Mizuho Suga ist überzeugt, dass Menschen in feste Kategorien fallen und sich vorhersagbar verhalten. Weil sie ihre Handlungen vorhersagen kann, glaubt sie, sie wirklich zu verstehen. Auf der Beerdigung einer ehemaligen Mitschülerin, Haruka Origichi, denkt sie, dass es schade sei, so jung zu sterben, aber sie hatte Origichi immer als ein stilles, unauffälliges Mädchen gesehen, dessen Leben ebenso unscheinbar gewesen sein musste.
Nach der Trauerfeier spricht Origichis Mutter Suga an, die fälschlicherweise glaubt, die beiden seien beste Freundinnen gewesen. Die Mutter fragt nach einem Ex-Freund, den ihre Tochter vor ein paar Jahren hartnäckig geheim gehalten hatte – offenbar hatte Origichi vor ihrer Erkrankung eine Abtreibung. Suga willigt ein, dem Geheimnis nachzugehen, und sichert sich nach und nach die Hilfe von Takashi Yanai (einem ehemaligen Oberschüler), Madoka Setouchi (die in der Klasse sehr bekannt war), Remi Nishida (die ihr treu ergeben war) und Hikaru Narumi (dem rätselhaften Playboy).

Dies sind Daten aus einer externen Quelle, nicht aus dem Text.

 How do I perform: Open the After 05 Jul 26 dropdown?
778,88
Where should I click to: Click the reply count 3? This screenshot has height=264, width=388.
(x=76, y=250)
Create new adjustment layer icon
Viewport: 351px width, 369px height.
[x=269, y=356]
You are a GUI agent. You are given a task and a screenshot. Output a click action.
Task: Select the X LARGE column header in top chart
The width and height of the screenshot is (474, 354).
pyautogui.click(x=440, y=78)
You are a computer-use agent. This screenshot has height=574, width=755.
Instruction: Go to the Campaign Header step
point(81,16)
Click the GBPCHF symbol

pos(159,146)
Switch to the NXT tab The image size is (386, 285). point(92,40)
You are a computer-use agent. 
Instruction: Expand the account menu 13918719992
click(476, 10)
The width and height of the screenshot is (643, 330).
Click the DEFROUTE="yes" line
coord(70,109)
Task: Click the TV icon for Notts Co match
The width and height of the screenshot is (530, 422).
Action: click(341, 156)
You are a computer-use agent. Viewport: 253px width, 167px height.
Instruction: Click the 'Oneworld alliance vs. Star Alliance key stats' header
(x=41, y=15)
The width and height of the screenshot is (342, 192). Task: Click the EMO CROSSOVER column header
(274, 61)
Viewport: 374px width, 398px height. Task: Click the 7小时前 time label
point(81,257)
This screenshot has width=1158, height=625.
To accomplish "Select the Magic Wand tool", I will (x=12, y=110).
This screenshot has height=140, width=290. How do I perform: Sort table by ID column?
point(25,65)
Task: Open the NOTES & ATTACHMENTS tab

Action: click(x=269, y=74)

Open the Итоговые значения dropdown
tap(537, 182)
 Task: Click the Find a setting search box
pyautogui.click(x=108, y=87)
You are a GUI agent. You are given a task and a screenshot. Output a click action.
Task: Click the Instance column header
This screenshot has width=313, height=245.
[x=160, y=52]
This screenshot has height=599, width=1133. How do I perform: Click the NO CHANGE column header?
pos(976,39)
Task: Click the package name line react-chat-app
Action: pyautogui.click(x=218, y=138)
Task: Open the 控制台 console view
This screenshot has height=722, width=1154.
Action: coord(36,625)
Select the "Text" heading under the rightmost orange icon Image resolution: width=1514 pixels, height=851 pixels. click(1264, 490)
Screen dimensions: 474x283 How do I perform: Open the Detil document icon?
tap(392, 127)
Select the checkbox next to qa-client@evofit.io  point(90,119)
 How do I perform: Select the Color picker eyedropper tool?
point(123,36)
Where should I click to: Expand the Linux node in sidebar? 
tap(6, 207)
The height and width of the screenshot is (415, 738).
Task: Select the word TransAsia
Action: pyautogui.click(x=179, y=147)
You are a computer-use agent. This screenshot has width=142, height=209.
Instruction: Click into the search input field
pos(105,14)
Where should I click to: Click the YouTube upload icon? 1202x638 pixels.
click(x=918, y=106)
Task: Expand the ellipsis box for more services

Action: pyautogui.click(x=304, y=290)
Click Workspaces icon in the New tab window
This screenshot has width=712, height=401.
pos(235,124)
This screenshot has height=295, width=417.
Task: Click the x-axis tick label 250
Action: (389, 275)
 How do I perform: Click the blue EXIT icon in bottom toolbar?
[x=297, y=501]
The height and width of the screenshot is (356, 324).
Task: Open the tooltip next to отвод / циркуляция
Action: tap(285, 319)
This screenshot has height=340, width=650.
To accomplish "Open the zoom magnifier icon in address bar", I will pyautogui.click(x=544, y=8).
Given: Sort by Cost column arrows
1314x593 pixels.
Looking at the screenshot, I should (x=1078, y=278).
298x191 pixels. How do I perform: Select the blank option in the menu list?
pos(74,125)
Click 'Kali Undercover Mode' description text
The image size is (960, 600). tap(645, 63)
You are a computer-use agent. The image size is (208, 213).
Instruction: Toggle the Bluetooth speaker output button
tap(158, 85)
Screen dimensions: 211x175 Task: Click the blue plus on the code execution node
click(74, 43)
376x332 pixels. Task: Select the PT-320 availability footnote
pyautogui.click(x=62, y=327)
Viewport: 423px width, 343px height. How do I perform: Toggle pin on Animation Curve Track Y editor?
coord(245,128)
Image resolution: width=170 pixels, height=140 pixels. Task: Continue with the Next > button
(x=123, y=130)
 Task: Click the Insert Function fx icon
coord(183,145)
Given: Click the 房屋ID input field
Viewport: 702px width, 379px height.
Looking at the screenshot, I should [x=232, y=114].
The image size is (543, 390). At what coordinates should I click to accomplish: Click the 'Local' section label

Obwohl Suga Origichi zu Lebzeiten nicht nahestand, verspürt sie eine seltsame Entschlossenheit, sie jetzt, da sie tot ist, besser kennenzulernen. Sie beginnt, die Ereignisse des zweiten Jahres ihrer Oberschulzeit zu rekonstruieren. Auf der Suche nach der Wahrheit von denen, die verdächtigt werden, etwas mit Origichi gehabt zu haben, muss Suga lernen, sich anderen zu öffnen und ehrlicher mit sich selbst zu sein.